TTIP: Opportunities and threats for Europe’s power sector and energy-intensive industries
Signing the transatlantic free-trade agreement could increase Europe’s energy security. The trick is how to compete with American companies that are already using cheaper energy and don’t have to comply with the same restrictions on CO2 emissions.
The 10th round of negotiations of the Transatlantic Trade and Investment Partnership agreement, or TTIP as it is known, was held in Brussels in July 2015. In the middle of the talks, the European Commission held an open house for stakeholders, where representatives of about 70 different private and public entities had an opportunity to present their comments and demands concerning the agreement under negotiation. Central Europe Energy Partners, of which Wardyński & Partners is a member, was one of the groups presenting the position of European power and energy-intensive industries.
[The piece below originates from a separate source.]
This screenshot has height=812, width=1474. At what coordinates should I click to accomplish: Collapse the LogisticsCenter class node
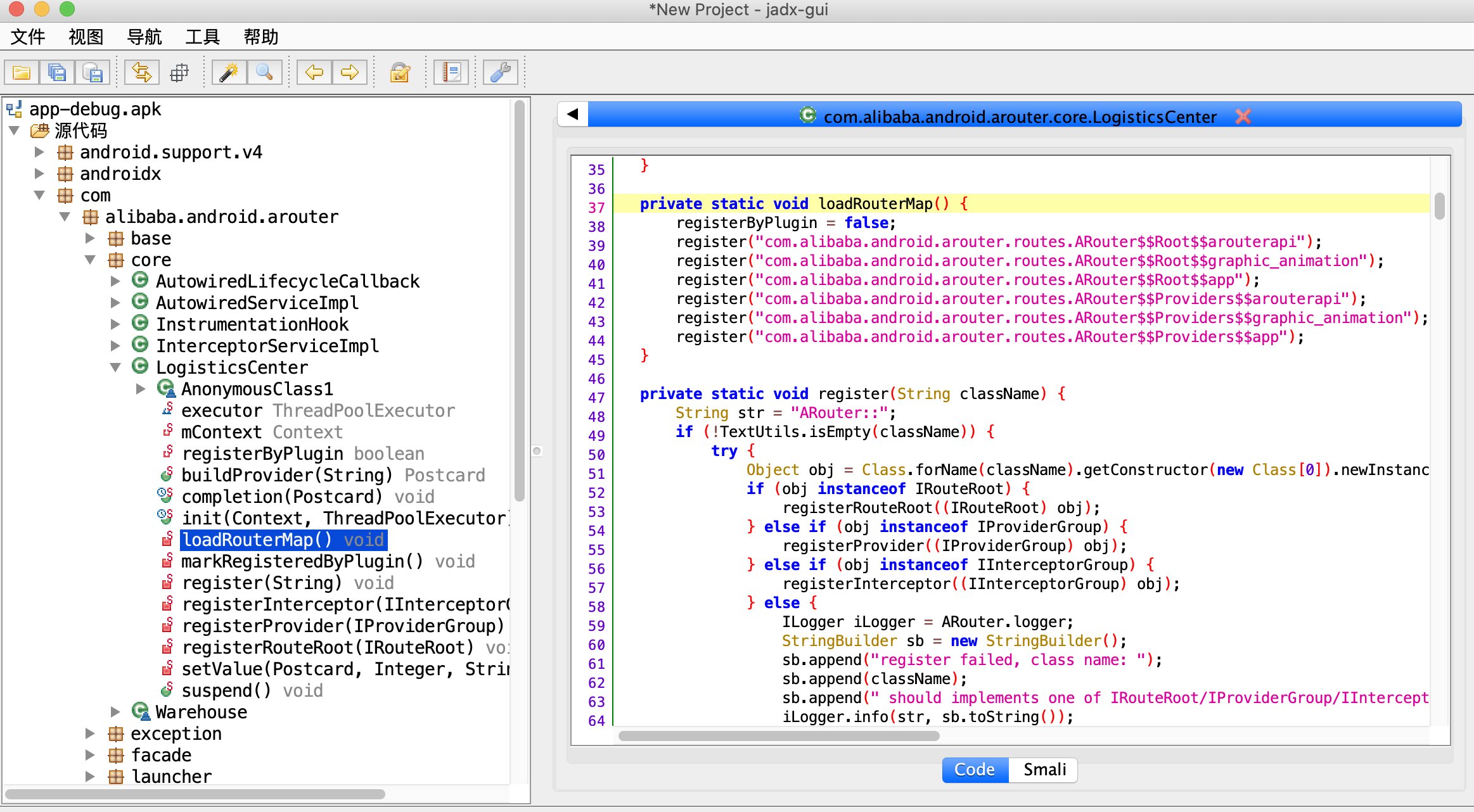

Representatives from this sector stressed one fundamental difference between the American and European energy markets, namely that the US is on the way to achieving energy self-sufficiency, while Europe is dependent on energy imports. They argued that TTIP can be a tool that brings Europe greater energy security by ensuring it supplies of energy from stable American sources—primarily liquefied natural gas. It is undisputed that European industry perceives this potential and hopes to gain access to cheaper American energy.
But cheaper energy also means lower production costs for energy-intensive industry in the US. There is visible reindustrialisation underway, with factories being moved there from Europe. It was pointed out that over 50% of the investment in the American chemical industry is now being made by European investors. Producers of artificial fertilisers stress that energy costs represent up to 60% of their production costs, while the prices for electricity and gas in the US are only a third what they are in the EU.
Another problem for the sector is restrictions on CO2 emissions connected with the EU’s increasingly strict climate policy. Per capita CO2 emissions are twice as high in the US as they are in the EU. As a result, the costs of Europe’s ambitious climate policy reduce the competitiveness of its energy-intensive sector. This issue was ignored in the report prepared at the beginning of this year by the European Parliament on the effect of TTIP on the European energy market and industry.
For these reasons, representatives of the power industry and energy-intensive sector called for introduction of at least 10-year grace periods for reduction of duties on energy-intensive goods, such as refinery products, petrochemical products, fertilisers, steel and cement, and inclusion in the agreement of protective clauses allowing for increases in import duties on these goods. The European Commission’s promise that TTIP will not affect the application of REACH (the Regulation on Registration, Evaluation, Authorisation and Restriction of Chemicals), which will cover all enterprises selling more than one tonne a year of chemicals products in EU territory, was also stressed.
In the view of representatives of the power industry and energy-intensive sector, the prospect of opening of the European market to competition from the United States should encourage European institutions to take actions to improve the conditions for operation of these sectors. With respect to climate policy, demands were raised to depart from the strong decarbonisation trend and to make special exceptions for industry. It was suggested, for example, that the power industry and energy-intensive sector be exempt from the emissions trading system, or awarded 100% free emissions rights while eliminating the risk of carbon leakage. Such exemptions or special entitlements would remain in force until CO2 emissions in the US become comparable to emissions in the EU.
The 11th round of TTIP negotiations is scheduled for this autumn in the US. It is clear that issues concerning energy, the power industry, and the energy-intensive sector will be an important element of the talks.